[William B.] Swann's research [published in the Academy of Management Journal] suggests that the conventional wisdom about end-of-year performance evaluations and the general good cheer demanded by the Christmas season might have paradoxical effects for many people. Managers who offer inaccurately glowing reports in the hope of encouraging employee loyalty may discover that employees with low self-esteem feel less loyal afterward, And high expectations of goodwill, charity and bonhomie at Christmastime can cause these types of people not to feel better about themselves, but worse.

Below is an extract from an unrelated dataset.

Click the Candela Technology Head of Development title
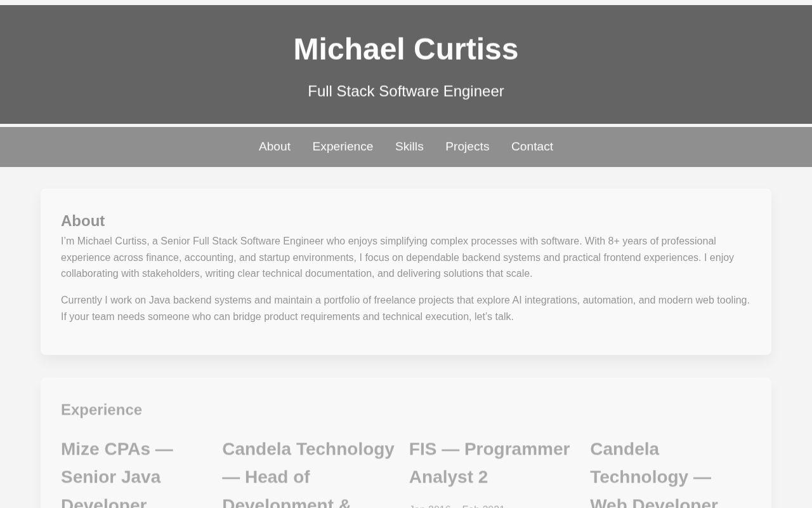Image resolution: width=812 pixels, height=508 pixels. pyautogui.click(x=308, y=463)
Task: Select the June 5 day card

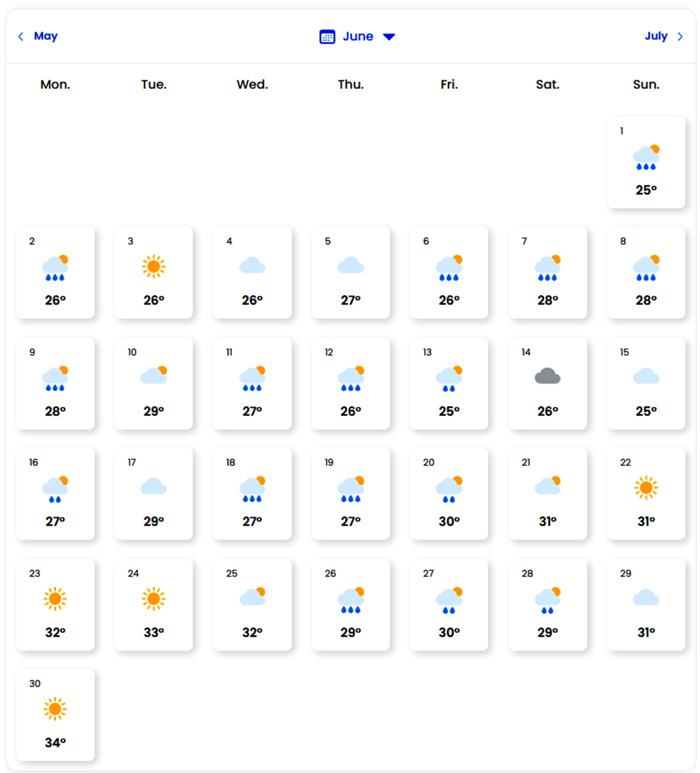Action: coord(351,273)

Vedanta reported on research that addressed the relation between performance reviews and workers' self-images, particularly in relation to self-verification theory, described in this way:
Being just off a long weekend of critiques at UArts and in the middle of another week of them at Art Center, the article seemed to be about more than end-of-the-year performance reviews. It seemed to be about how crits go awry, and about what is expected by someone who is getting a critique - something about reaffirming their idea of themself. And that is something I cannot deliver.All people carry around an image of themselves that tells them who they are, whether they are good-looking or average-looking, for example, or clever at math, or kind and thoughtful or largely self-centered. Inasmuch as people want to be recognized for the things they are good at, Swann's work suggests many people also want honest acknowledgments of their flaws, and that when these flaws are minimized or wished away, people end up feeling worse rather than better.

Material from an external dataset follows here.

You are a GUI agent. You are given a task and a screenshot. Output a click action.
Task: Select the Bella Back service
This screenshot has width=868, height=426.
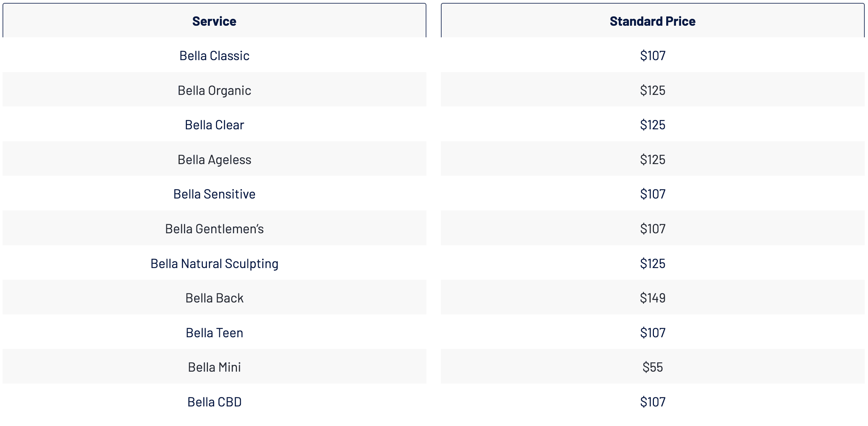[214, 298]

Much has been made (by people my age and older) of the way the generation now completing graduate school and entering the workforce deals with criticism. The idea that this generation enjoyed uncritical praise in its youth that causes them to meltdown in the face of criticism as adults has been rolled out so often that it has attained the status of conventional wisdom. Such a broad societal observation may be ultimately untestable, and therefore should be looked at with some suspicion. There's a certain 'blame-the-victim' logic at work here, too. But more sinister is the way it turns the subject from the object of criticism - the work - to the other person in the conversation - the worker.
Outside the art world, there are millions - perhaps billions of people whose identity isn't based on their work. They may be accountants or teachers by day or for forty hours a week, but they're musicians or athletes or filmmakers at their core. While it would be foolish to pretend that criticism of a job done less-than-stunningly has no effect on the person who did it, it would be similarly off-base to assume that criticism of the work and of the person are one and the same. Artists - more than any other professionals - obviously must be capable of separating self from work to benefit from critique.
No duh. But Vedanta points to a strange problem when he uses "honest" to signifies a concordance between an individual's self-image and what others say about him or her. It's as if to say what we recognize as accurate isn't what is in fact accurate, but rather what fits our image of ourselves.
My job as a viewer is different than my job as an art-maker. My job as a viewer is to look at the work and evaluate in relation to other works I've seen or can imagine. It's not that I don't care about people; it's that I do care about art objects. Expecting a critic (or your boss, who's evaluating your performance) to provide feedback that's in line with your image of yourself is absurd. Arguably, a good deal of the art in the world is about departing from the limits of one's identity into a larger, imagined world. Fencing art works into the limits of individuals' personalities seems...sad. Not to mention impossible.
But as a teacher it seems that there is often no middle ground between students who think every positive crit is Pollyanna-ish blather and every negative crit is a personal attack. To me, it's not that emerging artists can't take criticism, it's that too many of them see the work as first and foremost an extension of or surrogate for themselves. They seem to overlook the opportunity for artworks to live in a world of other artworks, just like other products live in their contexts, and to talk about them as separate from themselves.
I feel as though I'm just scratching the surface of this problem, and that I'm declaring a position that requires a lot more explanation than this space allows. But since so many of the people who might read this are involved in making, discussing, and teaching other to make art, I wanted to put it out there.